Er verfügt zudem über einen hervorragenden Abschluss mit seinem rechten Fuß. Trotz seinen 1,72 Metern (nur zwei Zentimeter größer als Lionel Messi) ist er auch in der Luft nicht zu unterschätzen. Sein linker Fuß ist auch alles andere als unbrauchbar. Und klar, ein bisschen wird er noch wachsen.

Der Brasilianer ist zudem ein unterschätzter Passgeber. Obwohl seine Zukunft sicherlich auf der Position des Mittelstürmers liegt, kann Vitor auch auf dem Flügel spielen und ist ein guter Flankengeber.
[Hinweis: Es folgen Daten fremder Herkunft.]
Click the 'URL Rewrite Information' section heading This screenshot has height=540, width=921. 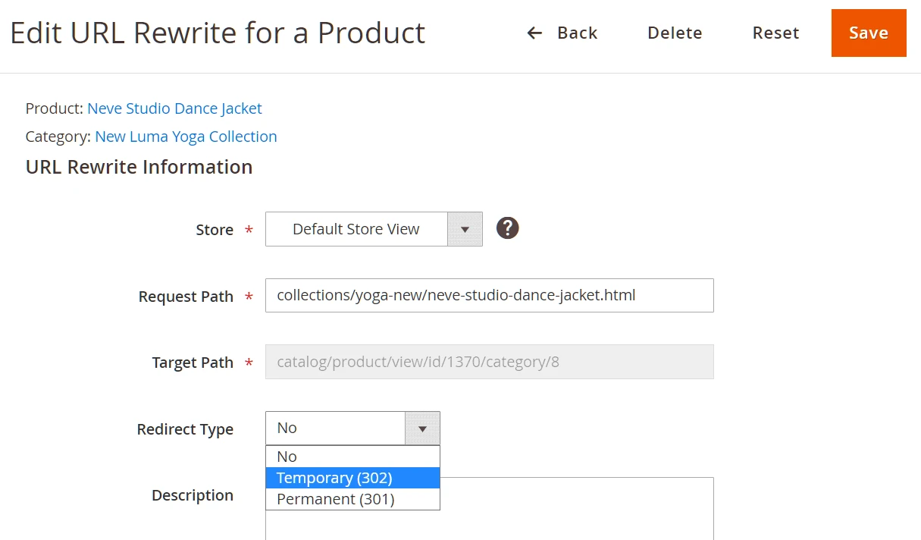(139, 167)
Aber es ist seine Schnelligkeit, die auf diesem Niveau hervorsticht.

Vitor Roque
© getty

Vitor Roque: Hier kann er sich noch verbessern

Manchmal ist der Brasilianer allerdings noch etwas zu hektisch und trifft dann keine guten Entscheidungen. In Europa muss er noch lernen, sich seine Kraft und Energie einzuteilen. Ähnlich wie Vinícius Jr. in früheren Jahren leistet er sich noch zu viele Fehler.

Auch Vitor Roques Ballbehandlung ist nicht unbedingt herausragend. Einer seiner Tricks: sich denn Ball relativ weit vorlegen, um dann den Gegner zu überrennen. Nicht schlecht - aber mit Barcelona wird er eher auf tief stehende Abwehrreihen treffen, bei denen dieser 'Trick' unbrauchbar ist.

Mit dem Ball am Fuß fühlt er sich nicht unbedingt wohl, sondern ist ein Abschlussspieler - ein schneller Robert Lewandowski sozusagen. Dass dieser Spielstil auch bei Barça aufgehen kann, zeigt der Pole unter der Taktik von Trainer Xavi, die nicht gerade nach dem einstigen Tiki Taka aussieht, sondern eher nach einem Mourinho-Bus.

Doch gerade unter Xavi wird sich Vitor Roque sicherlich schnell weiterentwickeln.

Sergio Aguero
© getty

Vitor Roque, der nächste ... Sergio Agüero?

Die Ronaldo-Vergleiche sind zu einfach, nicht zuletzt wegen Vitor Roques persönlicher Geschichte. Aber realistisch betrachtet ähnelt er eher Sergio Agüero, dem einstigen argentinischen Stürmer von Atlético Madrid, Manchester City und auch vom FC Barcelona.

Beide sind nur knapp über 1,70 Meter groß und verfügen über eine ähnliche Mischung aus direktem Passspiel und Körperlichkeit. Vitors clevere Bewegungen im Strafraum erinnern an den argentinischen Star. Auch die Tendenz, es im Zweifelsfall einfach mal mit einem Torschuss zu versuchen, ist ähnlich.

Agüero ist zwar keine Legende vom Kaliber eines R9, hat aber dennoch fast 200 Premier-League-Tore erzielt und war einer der besten Stürmer seiner Generation. Sollte Roque ein ähnliches Level erreichen, wäre er sicher überglücklich.

Vitor Roque
© getty

Vitor Roque: Das nächste Abenteuer beim FC Barcelona

Roque wird wohl in den kommenden Wochen zu Barça wechseln, obwohl der spanische Meister noch einige finanzielle Hürden überwinden muss.

Mit seinen 18 Jahren könnte der Stürmer sofort nach Europa gehen. Doch Berichten zufolge möchte Athletico seinen Spieler noch bis zum Ende der Saison 2023 ausleihen, um den Einzug ins Finale der Copa Libertadores aus der letzten Saison zu wiederholen. Der Brasilianer könnte dann im Januar 2024 nach Katalonien kommen.

Unabhängig davon, wann Vitor Roque schließlich im Camp Nou eintreffen wird, soll er unter Robert Lewandowski lernen und ihn früher oder später aus der Stammelf verdrängen. Wenn er einmal an Ronaldos, Agüeros oder Lewandowskis Leistungen und Erfolge anknüpfen sollte, weil er sich viel von ihnen abgeschaut hat, sichert sich der FC Barcelona mit ihm bald ein Juwel, das die geforderten 35 Millionen Euro mit Sicherheit wert ist.